Based on the memoir of the real Ukrainian sniper known as “Lady Death” and embellished with fictional details, The Diamond Eye is told through the eyes of lady sniper Lyudmila Pavlichenko, first lady Eleanor Roosevelt and an unnamed, fictional marksman on the quest to take down FDR. We are treated to many humorous and true stories about events that actually occurred with Pavlichenko and Eleanor Roosevelt weaved into the fictional, action packed narrative, along with an assassination attempt, a heart pounding chase and a drastic end to a bad marriage. This eye opening, fast paced novel gives us a view into history and I recommend it!

Book Nation Book Club was lucky enough to welcome Kate Quinn to our discussion to talk about her writing of The Diamond Eye, her research and the real Lyudmila Pavlichenko. Enjoy the video recording and the written Q & A below.

Q & A with Kate Quinn

Q:  What inspires you to write and when did you start to consider yourself a writer?

A:  My librarian mother introduced me to books and history, and I wrote my first story at age 7–all about the assassination of King Edward II, believe it or not.

Q:  Some authors center their stories on historic landmarks, some on certain locations.  You have written about strong women before.  How do you decide on a subject?…And specifically, the lady sniper in The Diamond Eye?

A:  I always look for fascinating, courageous women in history when I look for topics to write about. Lyudmila Pavlichenko (aka Lady Death) I found when I was researching THE HUNTRESS–as I looked up information about the Night Witches (the all-female bomber regiment that flew against Hitler’s eastern front) suddenly all kinds of other Soviet women war heroines were popping up in my research, chief among them Lady Death. So I immediately tucked her in my pocket for a potential future book. 

Q:  How did you go about research for this book?

A:  Fortunately for me, Mila Pavlichenko wrote her memoirs later in life, so we have her own words directly from her mouth about what her war-time experiences were like. Also very useful were Eleanor Roosevelt’s “My Day” columns, which were digitized and put online–I cannot believe how busy that woman was. Did she never sleep?!

Q:  When writing historical fiction it seems like you use facts to anchor the story. (Correct me if I am wrong!)  How do you decide where to embellish or add new characters and fictionalized story?

A:  You look for the places there are gaps in the record, or things history has left unsaid, and fill those in. And sometimes I add fictionalized characters, or combine two real people into one so that I am not messing with someone’s real historical record too much, merely using it as a jumping-off point.

Q:  How do you make the historical account of a real person/event read like fiction and feel so exciting?

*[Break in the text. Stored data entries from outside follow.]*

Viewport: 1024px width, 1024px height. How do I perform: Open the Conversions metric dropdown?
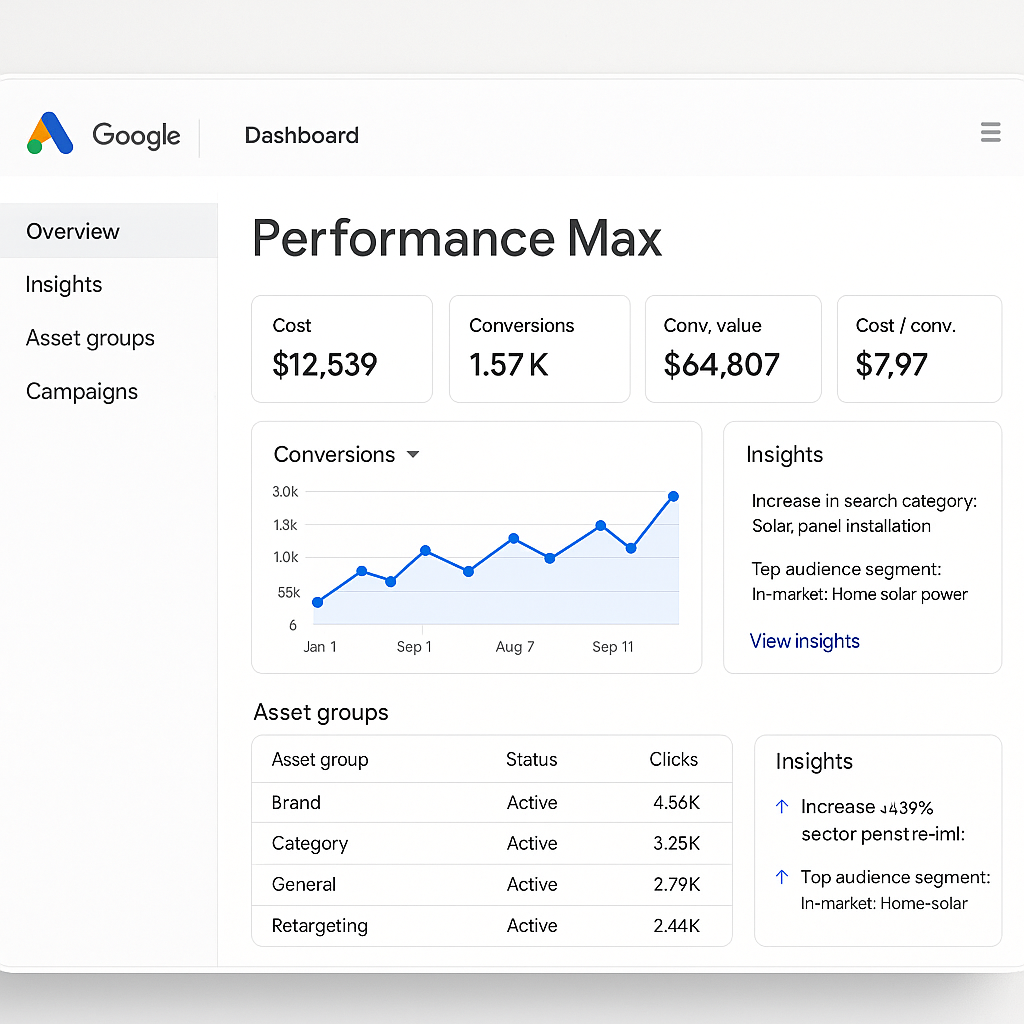[x=413, y=455]
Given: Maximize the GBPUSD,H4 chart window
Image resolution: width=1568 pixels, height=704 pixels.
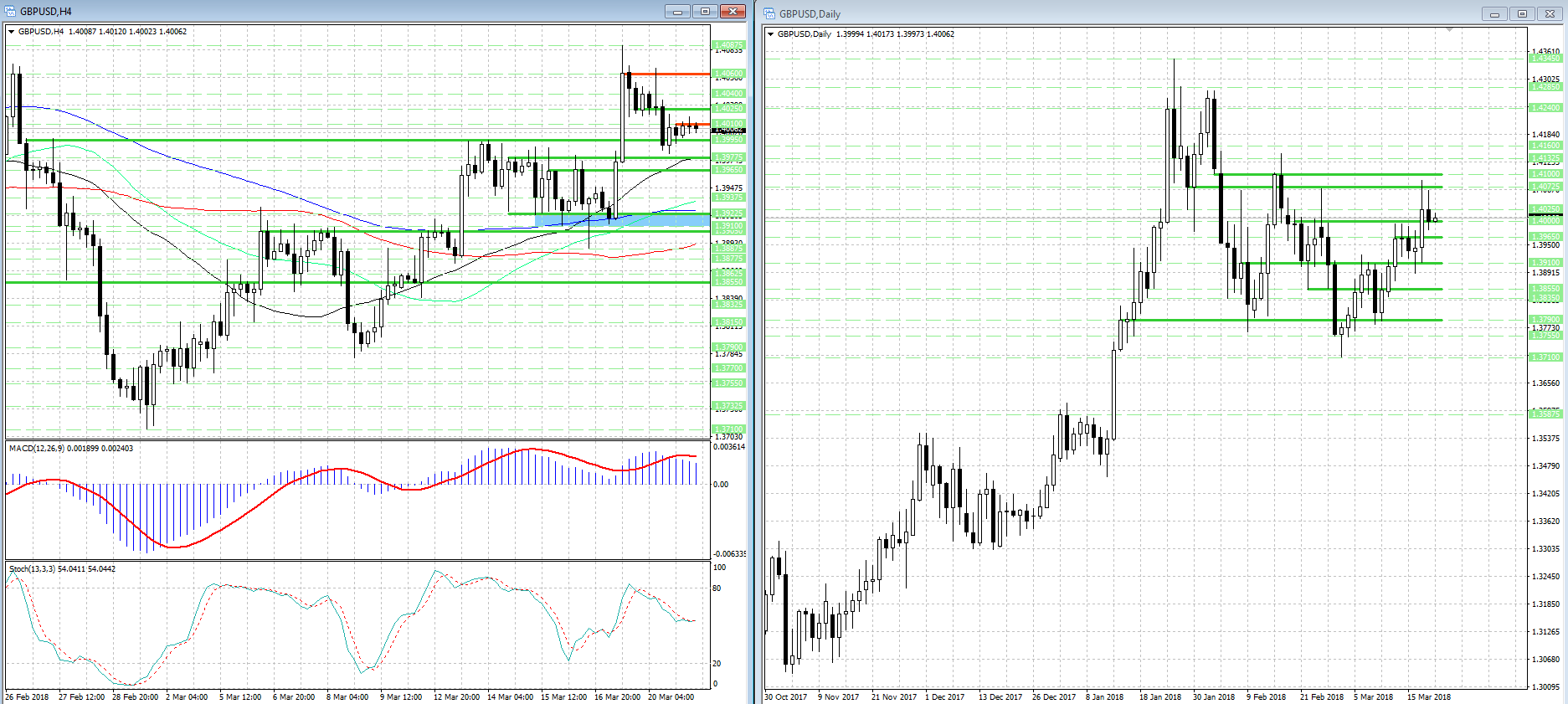Looking at the screenshot, I should pos(705,11).
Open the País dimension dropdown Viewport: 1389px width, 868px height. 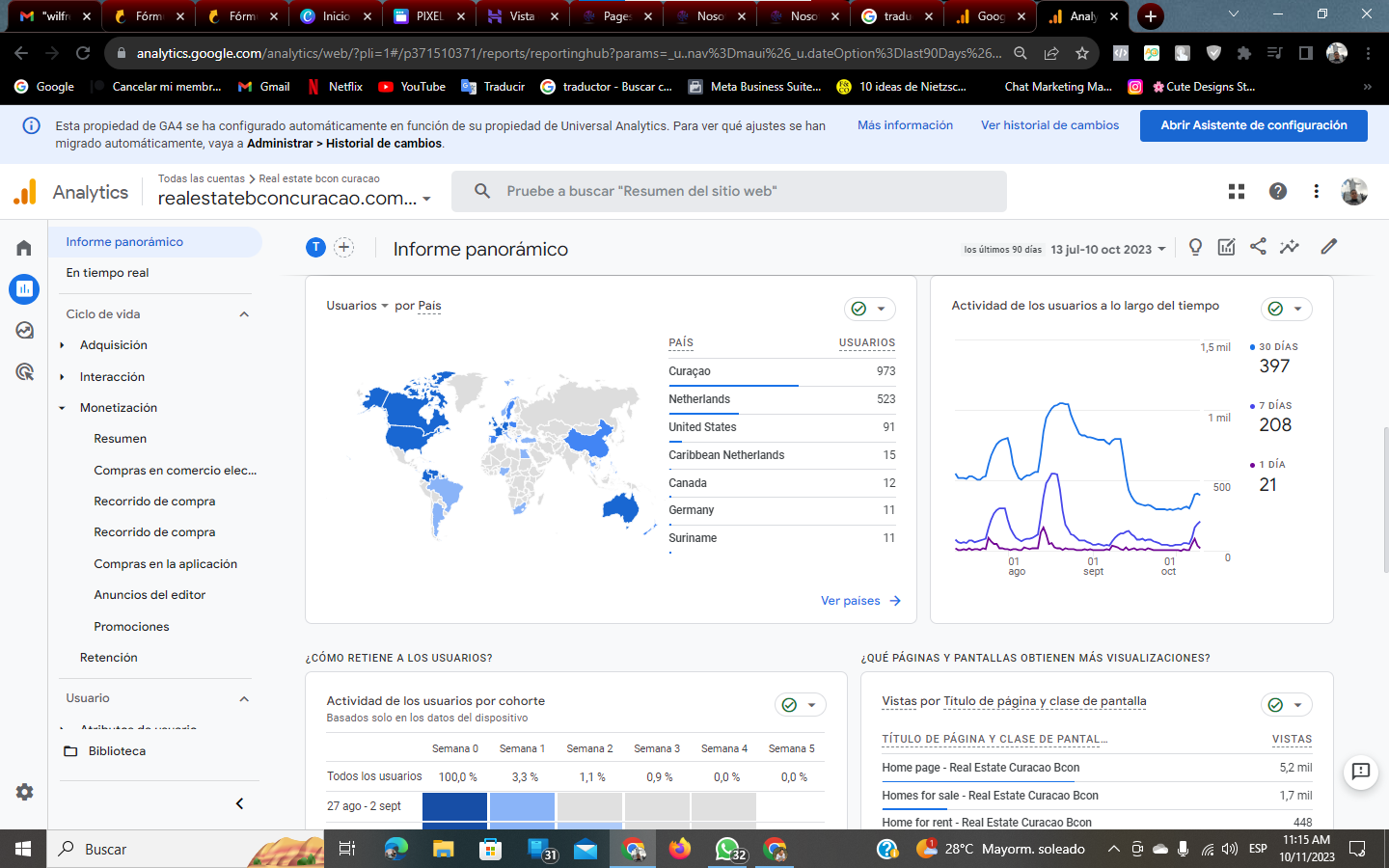428,306
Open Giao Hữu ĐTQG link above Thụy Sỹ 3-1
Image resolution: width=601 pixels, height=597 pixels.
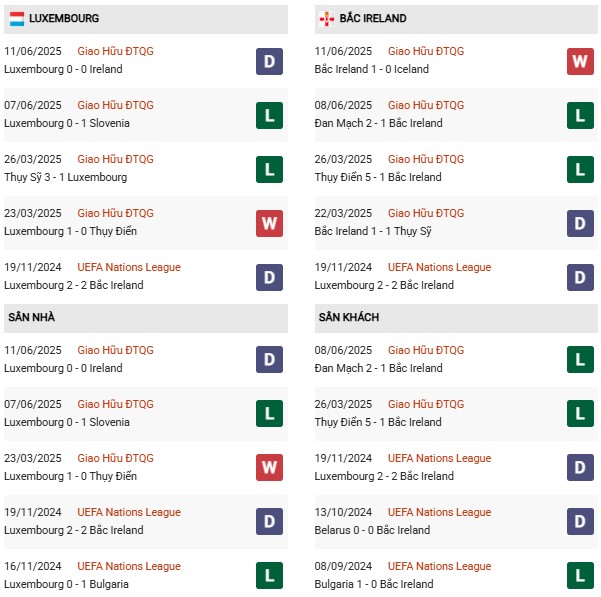(x=116, y=159)
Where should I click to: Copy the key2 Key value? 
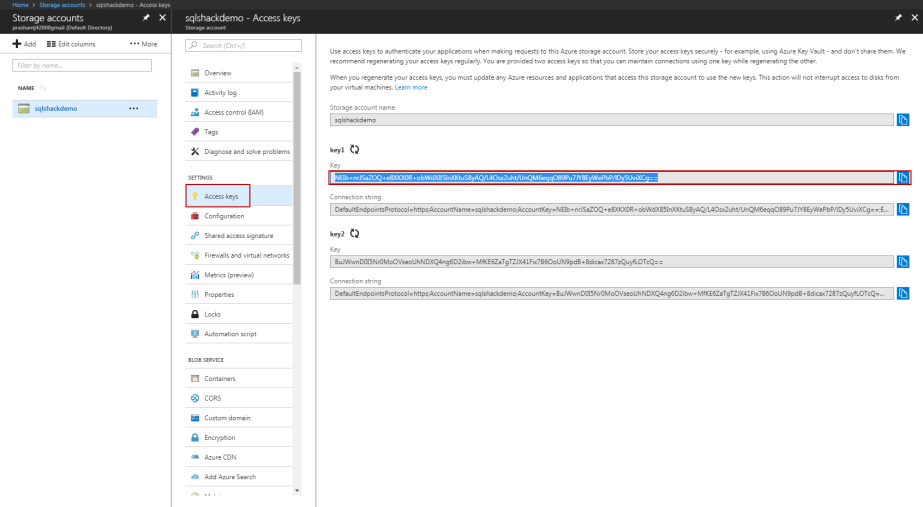click(903, 262)
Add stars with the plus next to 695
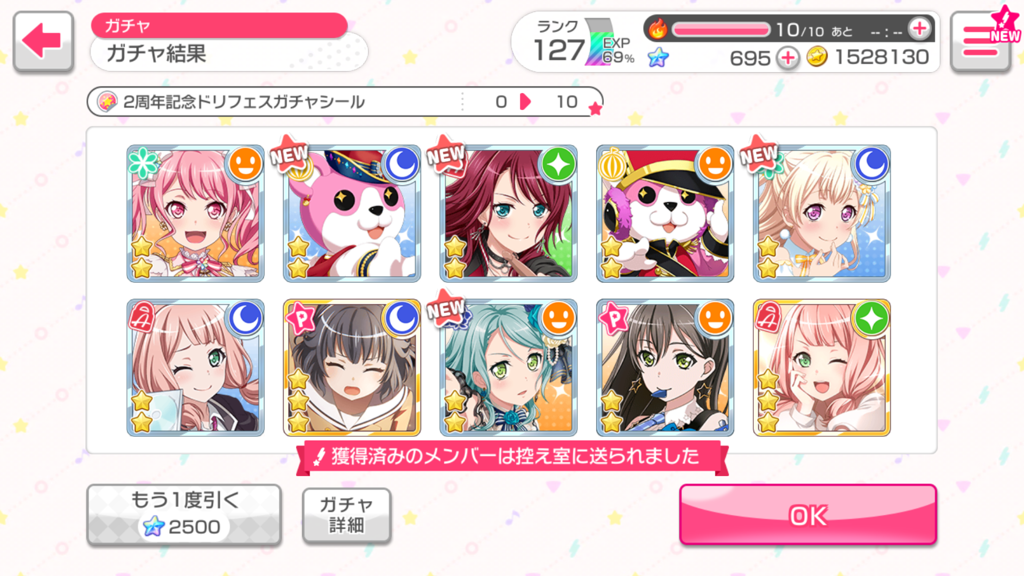The image size is (1024, 576). (x=788, y=58)

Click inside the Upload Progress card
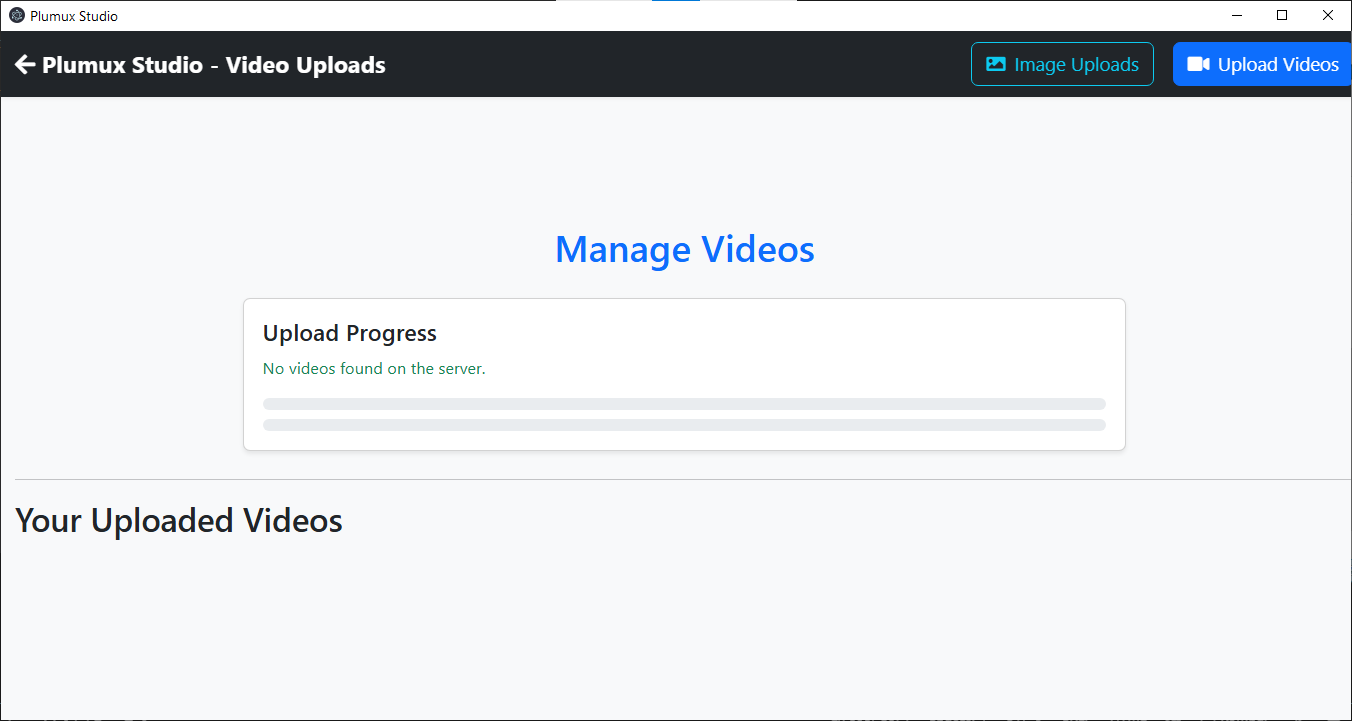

A:  I try to start with history–and women–that are so exciting, their actions stand for themselves before I have to add a thing!

Q:  I imagine you included Eleanor Roosevelt and FDR in The Diamond Eye because they showed up in the Lady Death research; did you fall down any rabbit holes when it came to researching the Roosevelts or anyone else that became characters in the book?

A:  The tidbit that President Teddy Roosevelt lost a ring in Rock Creek Park near Boulder Bridge, which I found out because I had an action scene take place there. As soon as I found that out, down the rabbit hole I went trying to figure out a fate for that ring…

Q:  Was there a significant part of your story that ended up on the cutting room floor?

A:  Not really–this one drafted very fast and very tightly. I ended up adding more later (the entire assassination subplot) but not a lot was cut. 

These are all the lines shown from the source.